Brittle bone drug could halve the number of hip replacement reoperations

Brittle bone drug could halve the number of hip replacement reoperations

An osteoporosis drug could halve the number of hip replacements that need to be redone, scientists have discovered. Researchers at Sheffield University have found that denosumab could help to protect the hip bone and prevent the need for a second operation.

The drug is already used to treat bone disease, but rolling it out to hip replacement patients could drastically change their outcomes. At present, around 8,500 revision procedures are performed every year.

Not only does this cost the NHS, but it also puts the patient at risk of infection or other complications associated with surgery. What’s more, repeat procedures tend to be less effective than first-time hip replacements, so cutting the need for them could lead to a better quality of life for many.

Professor Mark Wilkinson, who led the study by Sheffield University, said primary hip replacements come in at £6,000, but reoperations can cost as much as £18,000. Most reoperations are a result of osteolysis, which dissolves and weakens bone tissue.

It can occur in the aftermath of joint replacement surgery, because wear causes tiny particles to become detached from the implant.
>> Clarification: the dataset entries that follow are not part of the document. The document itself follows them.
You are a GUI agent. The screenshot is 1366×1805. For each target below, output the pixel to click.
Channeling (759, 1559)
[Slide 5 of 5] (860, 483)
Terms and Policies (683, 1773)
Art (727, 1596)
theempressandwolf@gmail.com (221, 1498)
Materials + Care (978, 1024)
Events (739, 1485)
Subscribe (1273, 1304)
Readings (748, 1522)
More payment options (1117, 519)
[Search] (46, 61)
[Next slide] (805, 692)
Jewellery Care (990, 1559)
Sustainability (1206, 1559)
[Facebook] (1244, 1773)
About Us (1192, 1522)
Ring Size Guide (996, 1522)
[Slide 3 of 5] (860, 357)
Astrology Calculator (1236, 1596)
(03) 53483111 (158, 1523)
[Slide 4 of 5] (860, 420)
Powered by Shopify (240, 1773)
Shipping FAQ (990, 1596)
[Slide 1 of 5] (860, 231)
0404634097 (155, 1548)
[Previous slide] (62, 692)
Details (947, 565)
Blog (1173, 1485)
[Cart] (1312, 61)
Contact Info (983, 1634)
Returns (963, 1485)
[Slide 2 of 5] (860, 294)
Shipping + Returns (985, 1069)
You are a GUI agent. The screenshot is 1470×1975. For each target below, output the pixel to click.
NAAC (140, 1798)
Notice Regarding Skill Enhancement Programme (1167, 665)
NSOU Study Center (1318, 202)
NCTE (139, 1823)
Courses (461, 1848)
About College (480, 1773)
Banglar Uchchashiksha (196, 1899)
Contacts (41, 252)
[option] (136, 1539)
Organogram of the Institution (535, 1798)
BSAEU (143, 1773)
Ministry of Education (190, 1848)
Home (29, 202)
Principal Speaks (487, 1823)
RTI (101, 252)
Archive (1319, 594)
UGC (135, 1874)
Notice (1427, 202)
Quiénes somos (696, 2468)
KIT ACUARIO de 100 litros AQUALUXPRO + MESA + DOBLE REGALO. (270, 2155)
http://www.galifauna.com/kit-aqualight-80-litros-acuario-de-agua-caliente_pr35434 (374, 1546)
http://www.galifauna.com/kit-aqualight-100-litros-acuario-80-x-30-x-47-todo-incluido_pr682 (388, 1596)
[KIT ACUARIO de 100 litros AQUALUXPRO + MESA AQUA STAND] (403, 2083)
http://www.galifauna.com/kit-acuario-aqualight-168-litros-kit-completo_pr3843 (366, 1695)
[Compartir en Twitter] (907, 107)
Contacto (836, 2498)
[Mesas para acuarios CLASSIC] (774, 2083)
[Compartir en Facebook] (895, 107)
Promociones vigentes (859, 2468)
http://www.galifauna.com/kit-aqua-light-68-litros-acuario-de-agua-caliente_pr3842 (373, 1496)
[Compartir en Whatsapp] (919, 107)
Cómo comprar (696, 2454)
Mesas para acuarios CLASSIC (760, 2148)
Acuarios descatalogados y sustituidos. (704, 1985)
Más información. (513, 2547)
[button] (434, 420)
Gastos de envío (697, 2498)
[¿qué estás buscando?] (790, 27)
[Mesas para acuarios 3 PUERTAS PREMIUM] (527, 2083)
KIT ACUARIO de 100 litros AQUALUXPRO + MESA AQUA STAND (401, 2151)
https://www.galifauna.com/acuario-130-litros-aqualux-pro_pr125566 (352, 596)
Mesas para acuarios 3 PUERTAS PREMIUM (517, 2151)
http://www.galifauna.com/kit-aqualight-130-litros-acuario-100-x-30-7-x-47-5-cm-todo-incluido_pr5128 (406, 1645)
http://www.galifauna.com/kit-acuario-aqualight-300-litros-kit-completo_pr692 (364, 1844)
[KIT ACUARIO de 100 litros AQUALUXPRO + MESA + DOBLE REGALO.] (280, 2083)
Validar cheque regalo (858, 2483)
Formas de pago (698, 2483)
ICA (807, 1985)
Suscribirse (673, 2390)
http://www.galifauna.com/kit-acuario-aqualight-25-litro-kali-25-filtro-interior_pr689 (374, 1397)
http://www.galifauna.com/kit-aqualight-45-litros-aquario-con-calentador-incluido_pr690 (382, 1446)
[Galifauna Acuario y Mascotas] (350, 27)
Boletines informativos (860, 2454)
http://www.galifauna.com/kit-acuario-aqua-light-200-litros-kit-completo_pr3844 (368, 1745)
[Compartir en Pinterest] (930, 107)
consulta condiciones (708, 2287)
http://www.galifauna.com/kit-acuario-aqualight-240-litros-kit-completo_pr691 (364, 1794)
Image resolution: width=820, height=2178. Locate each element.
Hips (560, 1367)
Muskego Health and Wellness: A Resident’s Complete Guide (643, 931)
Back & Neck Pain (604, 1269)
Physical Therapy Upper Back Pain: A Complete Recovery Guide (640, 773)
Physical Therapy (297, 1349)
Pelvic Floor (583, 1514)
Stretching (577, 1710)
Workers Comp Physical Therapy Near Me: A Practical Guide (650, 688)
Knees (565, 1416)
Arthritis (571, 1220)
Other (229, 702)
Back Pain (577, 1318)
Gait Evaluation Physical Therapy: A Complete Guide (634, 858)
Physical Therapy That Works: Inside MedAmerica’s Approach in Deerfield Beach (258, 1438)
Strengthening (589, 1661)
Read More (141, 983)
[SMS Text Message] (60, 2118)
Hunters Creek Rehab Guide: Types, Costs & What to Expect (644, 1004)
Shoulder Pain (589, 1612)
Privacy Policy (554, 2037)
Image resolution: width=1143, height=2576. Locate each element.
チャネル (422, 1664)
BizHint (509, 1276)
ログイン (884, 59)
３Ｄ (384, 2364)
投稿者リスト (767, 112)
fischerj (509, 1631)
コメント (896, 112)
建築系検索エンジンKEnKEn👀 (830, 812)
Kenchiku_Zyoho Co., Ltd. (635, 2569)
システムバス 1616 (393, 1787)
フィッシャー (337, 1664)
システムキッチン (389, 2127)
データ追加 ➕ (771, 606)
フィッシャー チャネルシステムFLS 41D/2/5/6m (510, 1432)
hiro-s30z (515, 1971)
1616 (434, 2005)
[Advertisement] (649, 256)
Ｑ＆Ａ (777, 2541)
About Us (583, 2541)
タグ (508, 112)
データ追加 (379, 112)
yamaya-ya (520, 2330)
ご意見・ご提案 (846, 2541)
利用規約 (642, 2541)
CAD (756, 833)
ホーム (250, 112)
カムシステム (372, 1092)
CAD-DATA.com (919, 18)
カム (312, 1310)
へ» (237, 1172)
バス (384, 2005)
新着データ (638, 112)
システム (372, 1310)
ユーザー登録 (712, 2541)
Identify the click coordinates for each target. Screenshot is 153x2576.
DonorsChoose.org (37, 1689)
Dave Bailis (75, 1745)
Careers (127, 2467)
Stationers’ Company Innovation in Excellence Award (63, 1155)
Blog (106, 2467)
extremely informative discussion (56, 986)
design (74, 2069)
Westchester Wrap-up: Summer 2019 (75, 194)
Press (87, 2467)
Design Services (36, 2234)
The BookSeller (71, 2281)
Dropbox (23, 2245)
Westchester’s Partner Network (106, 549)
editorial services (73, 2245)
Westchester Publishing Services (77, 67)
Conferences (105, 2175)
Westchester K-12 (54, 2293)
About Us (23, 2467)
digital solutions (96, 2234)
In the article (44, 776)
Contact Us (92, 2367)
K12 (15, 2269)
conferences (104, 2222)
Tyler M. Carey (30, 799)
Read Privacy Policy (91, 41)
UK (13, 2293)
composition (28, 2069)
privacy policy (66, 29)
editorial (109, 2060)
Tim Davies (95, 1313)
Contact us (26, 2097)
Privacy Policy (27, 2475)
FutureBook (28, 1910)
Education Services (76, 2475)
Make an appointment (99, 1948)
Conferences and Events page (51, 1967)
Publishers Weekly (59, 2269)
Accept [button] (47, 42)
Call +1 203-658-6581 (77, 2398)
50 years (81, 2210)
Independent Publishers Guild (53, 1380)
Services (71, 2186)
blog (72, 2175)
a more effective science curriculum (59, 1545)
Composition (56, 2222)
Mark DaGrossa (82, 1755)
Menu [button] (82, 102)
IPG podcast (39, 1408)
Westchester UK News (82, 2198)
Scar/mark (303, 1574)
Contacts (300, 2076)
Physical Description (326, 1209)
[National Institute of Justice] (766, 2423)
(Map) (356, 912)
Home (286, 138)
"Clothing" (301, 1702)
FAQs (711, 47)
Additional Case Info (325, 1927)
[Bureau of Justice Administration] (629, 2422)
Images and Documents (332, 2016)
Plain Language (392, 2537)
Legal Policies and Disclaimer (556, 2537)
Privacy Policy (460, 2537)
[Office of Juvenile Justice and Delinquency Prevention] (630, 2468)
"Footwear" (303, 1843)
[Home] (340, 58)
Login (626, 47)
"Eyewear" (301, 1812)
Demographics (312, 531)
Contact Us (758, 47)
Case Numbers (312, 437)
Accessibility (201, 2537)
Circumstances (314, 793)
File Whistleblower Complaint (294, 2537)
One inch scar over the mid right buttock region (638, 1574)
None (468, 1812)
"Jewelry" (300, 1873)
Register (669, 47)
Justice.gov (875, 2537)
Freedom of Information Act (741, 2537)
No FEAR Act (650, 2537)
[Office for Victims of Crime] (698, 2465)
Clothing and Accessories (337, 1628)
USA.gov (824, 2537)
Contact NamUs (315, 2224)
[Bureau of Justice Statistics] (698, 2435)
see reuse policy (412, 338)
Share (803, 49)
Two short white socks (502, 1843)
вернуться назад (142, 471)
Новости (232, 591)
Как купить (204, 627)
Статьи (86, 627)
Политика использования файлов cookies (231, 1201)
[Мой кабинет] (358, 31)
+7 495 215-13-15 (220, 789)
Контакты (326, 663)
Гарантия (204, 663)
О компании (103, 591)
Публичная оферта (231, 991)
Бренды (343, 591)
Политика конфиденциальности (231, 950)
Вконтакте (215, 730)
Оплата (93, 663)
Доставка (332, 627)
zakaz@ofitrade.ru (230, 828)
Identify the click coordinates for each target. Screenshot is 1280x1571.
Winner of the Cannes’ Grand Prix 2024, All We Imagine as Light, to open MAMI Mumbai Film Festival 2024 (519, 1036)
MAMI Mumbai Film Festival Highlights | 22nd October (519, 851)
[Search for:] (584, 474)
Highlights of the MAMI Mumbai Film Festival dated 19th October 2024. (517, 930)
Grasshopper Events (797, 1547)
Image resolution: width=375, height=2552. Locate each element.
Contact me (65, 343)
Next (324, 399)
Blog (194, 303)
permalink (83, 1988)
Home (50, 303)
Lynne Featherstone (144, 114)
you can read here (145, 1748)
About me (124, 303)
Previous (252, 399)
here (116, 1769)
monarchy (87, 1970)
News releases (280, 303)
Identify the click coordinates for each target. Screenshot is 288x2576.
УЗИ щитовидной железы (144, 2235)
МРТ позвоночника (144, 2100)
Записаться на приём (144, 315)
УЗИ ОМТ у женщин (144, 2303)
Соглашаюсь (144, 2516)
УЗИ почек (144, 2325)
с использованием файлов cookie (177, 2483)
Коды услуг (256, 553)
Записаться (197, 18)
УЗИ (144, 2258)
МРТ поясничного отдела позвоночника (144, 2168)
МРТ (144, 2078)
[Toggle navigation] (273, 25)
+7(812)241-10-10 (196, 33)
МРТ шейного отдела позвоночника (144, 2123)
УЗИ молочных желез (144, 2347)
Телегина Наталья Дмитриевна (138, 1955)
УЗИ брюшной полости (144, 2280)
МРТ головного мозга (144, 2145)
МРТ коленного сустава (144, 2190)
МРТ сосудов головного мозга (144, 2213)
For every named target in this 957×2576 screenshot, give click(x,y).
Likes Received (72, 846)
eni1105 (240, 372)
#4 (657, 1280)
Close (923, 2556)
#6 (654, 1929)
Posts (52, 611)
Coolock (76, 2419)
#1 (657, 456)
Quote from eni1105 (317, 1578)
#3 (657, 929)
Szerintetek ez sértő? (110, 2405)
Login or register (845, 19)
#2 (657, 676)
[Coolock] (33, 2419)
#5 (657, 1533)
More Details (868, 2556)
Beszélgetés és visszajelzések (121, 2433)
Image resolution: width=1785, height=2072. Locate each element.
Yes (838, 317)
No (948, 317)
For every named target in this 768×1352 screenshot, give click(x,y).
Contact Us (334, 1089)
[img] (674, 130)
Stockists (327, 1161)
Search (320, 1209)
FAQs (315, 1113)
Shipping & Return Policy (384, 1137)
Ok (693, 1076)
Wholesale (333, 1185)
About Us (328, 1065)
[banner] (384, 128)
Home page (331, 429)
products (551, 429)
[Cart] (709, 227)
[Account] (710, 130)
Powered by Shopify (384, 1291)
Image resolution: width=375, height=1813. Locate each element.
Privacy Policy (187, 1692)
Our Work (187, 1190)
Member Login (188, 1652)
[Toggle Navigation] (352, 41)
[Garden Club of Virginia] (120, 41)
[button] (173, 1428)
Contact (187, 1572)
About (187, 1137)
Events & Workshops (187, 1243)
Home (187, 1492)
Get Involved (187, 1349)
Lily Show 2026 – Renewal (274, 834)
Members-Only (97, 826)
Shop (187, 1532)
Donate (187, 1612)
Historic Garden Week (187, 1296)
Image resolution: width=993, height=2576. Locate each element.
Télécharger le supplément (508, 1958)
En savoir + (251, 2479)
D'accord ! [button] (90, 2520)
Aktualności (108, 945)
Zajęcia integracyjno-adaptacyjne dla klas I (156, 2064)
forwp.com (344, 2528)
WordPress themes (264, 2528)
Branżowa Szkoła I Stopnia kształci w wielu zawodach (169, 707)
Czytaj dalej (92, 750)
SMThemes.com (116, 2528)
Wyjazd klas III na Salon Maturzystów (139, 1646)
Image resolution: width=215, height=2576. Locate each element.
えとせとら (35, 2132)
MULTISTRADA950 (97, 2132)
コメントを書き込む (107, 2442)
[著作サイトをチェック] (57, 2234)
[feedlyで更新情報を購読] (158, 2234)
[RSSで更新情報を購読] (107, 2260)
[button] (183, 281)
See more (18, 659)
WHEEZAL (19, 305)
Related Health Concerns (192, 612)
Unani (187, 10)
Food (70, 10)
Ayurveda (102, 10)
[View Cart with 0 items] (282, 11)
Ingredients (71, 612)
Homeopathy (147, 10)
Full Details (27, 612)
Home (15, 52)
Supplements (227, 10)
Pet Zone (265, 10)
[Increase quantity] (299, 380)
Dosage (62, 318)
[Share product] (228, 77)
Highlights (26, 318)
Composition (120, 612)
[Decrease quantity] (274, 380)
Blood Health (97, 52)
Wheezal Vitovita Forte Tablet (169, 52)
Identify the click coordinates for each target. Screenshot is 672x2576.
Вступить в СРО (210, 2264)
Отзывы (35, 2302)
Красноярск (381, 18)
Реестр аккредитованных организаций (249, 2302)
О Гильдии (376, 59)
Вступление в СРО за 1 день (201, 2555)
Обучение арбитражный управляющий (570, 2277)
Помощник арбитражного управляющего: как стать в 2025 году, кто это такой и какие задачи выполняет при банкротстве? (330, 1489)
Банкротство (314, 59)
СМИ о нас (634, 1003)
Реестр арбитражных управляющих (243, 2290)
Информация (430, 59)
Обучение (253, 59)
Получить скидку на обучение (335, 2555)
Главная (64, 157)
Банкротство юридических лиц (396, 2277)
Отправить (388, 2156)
The body’s immune response is then to attack the bone, which was already weak, hence the need for surgery in the first place.

Over time, this process loosens the joint, making it painful and requiring a second operation. The scientists in Sheffield found that hip replacement patients who took denosumab were less likely to need revision surgery.

In a trial involving 22 individuals at Sheffield Teaching Hospitals, evidence was gathered that showed 90 per cent of the cells responsible for bone loss in these patients were killed by the drug. 

Professor Wilkinson said: “It is very clear from our bone biopsies and bone imaging that the injection stops the bone absorbing the micro-plastic particles from the replacement joint and therefore could prevent the bone from being eaten away and the need for revision surgery.

“We are now hoping to conduct a much bigger phase three clinical trial and are seeking opportunities to continue this groundbreaking research which could revolutionise how we treat patients found to be at risk of needing a secondary joint replacement.”

He added that this has been an area of interest for researchers for decades, as they searched for a therapy to protect vulnerable areas of bone. Reduced mobility in patients is a significant cause for concern as it can have wider health implications, making it hard to complete regular exercise.